BEGIN Extracted records

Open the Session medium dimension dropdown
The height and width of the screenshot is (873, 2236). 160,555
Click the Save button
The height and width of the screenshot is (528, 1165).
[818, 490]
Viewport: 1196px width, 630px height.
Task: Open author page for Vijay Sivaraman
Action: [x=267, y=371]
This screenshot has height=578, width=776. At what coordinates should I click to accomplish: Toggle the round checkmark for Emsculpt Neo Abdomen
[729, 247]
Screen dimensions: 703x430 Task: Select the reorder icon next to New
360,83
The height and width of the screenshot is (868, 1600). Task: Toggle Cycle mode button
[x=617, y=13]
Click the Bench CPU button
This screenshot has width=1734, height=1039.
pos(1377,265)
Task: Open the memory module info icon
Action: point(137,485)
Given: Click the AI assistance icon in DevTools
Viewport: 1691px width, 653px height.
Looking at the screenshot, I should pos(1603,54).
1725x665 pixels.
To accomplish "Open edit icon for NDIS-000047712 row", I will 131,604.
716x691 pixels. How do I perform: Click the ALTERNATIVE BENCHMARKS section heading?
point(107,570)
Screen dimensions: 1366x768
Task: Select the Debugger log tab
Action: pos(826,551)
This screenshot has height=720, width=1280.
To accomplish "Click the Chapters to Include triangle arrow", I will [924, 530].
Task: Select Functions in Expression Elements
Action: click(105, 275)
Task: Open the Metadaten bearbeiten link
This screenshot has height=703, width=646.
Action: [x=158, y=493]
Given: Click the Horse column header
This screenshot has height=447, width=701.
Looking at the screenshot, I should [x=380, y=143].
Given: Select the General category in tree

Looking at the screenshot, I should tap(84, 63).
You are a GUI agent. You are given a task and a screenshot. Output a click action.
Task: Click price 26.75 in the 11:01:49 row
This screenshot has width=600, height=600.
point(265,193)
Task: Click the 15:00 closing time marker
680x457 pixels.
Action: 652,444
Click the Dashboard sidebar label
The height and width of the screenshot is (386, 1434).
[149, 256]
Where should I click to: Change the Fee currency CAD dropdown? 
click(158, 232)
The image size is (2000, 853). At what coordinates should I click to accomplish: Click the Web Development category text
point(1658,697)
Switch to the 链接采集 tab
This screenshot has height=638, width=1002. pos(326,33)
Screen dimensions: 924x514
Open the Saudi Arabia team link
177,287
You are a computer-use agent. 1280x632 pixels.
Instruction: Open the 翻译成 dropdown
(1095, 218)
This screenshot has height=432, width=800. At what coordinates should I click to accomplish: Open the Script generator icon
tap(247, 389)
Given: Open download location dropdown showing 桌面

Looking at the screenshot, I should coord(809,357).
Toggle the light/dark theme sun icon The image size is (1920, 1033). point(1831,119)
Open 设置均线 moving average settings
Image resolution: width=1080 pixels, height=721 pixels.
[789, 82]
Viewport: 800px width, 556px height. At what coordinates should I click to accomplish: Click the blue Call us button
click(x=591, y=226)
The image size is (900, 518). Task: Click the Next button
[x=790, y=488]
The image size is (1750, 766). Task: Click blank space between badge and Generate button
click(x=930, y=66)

END Extracted records

- How to complete this task:
An exact, complete copy of the records is the expected answer.

- Your solution:
Open the Session medium dimension dropdown
The height and width of the screenshot is (873, 2236). 160,555
Click the Save button
The height and width of the screenshot is (528, 1165).
[818, 490]
Viewport: 1196px width, 630px height.
Task: Open author page for Vijay Sivaraman
Action: [x=267, y=371]
This screenshot has height=578, width=776. At what coordinates should I click to accomplish: Toggle the round checkmark for Emsculpt Neo Abdomen
[729, 247]
Screen dimensions: 703x430 Task: Select the reorder icon next to New
360,83
The height and width of the screenshot is (868, 1600). Task: Toggle Cycle mode button
[x=617, y=13]
Click the Bench CPU button
This screenshot has width=1734, height=1039.
pos(1377,265)
Task: Open the memory module info icon
Action: point(137,485)
Given: Click the AI assistance icon in DevTools
Viewport: 1691px width, 653px height.
Looking at the screenshot, I should pos(1603,54).
1725x665 pixels.
To accomplish "Open edit icon for NDIS-000047712 row", I will 131,604.
716x691 pixels. How do I perform: Click the ALTERNATIVE BENCHMARKS section heading?
point(107,570)
Screen dimensions: 1366x768
Task: Select the Debugger log tab
Action: pos(826,551)
This screenshot has height=720, width=1280.
To accomplish "Click the Chapters to Include triangle arrow", I will [924, 530].
Task: Select Functions in Expression Elements
Action: click(105, 275)
Task: Open the Metadaten bearbeiten link
This screenshot has height=703, width=646.
Action: [x=158, y=493]
Given: Click the Horse column header
This screenshot has height=447, width=701.
Looking at the screenshot, I should [x=380, y=143].
Given: Select the General category in tree

Looking at the screenshot, I should tap(84, 63).
You are a GUI agent. You are given a task and a screenshot. Output a click action.
Task: Click price 26.75 in the 11:01:49 row
This screenshot has width=600, height=600.
point(265,193)
Task: Click the 15:00 closing time marker
680x457 pixels.
Action: 652,444
Click the Dashboard sidebar label
The height and width of the screenshot is (386, 1434).
[149, 256]
Where should I click to: Change the Fee currency CAD dropdown? 
click(158, 232)
The image size is (2000, 853). At what coordinates should I click to accomplish: Click the Web Development category text
point(1658,697)
Switch to the 链接采集 tab
This screenshot has height=638, width=1002. pos(326,33)
Screen dimensions: 924x514
Open the Saudi Arabia team link
177,287
You are a computer-use agent. 1280x632 pixels.
Instruction: Open the 翻译成 dropdown
(1095, 218)
This screenshot has height=432, width=800. At what coordinates should I click to accomplish: Open the Script generator icon
tap(247, 389)
Given: Open download location dropdown showing 桌面

Looking at the screenshot, I should coord(809,357).
Toggle the light/dark theme sun icon The image size is (1920, 1033). point(1831,119)
Open 设置均线 moving average settings
Image resolution: width=1080 pixels, height=721 pixels.
[789, 82]
Viewport: 800px width, 556px height. At what coordinates should I click to accomplish: Click the blue Call us button
click(x=591, y=226)
The image size is (900, 518). Task: Click the Next button
[x=790, y=488]
The image size is (1750, 766). Task: Click blank space between badge and Generate button
click(x=930, y=66)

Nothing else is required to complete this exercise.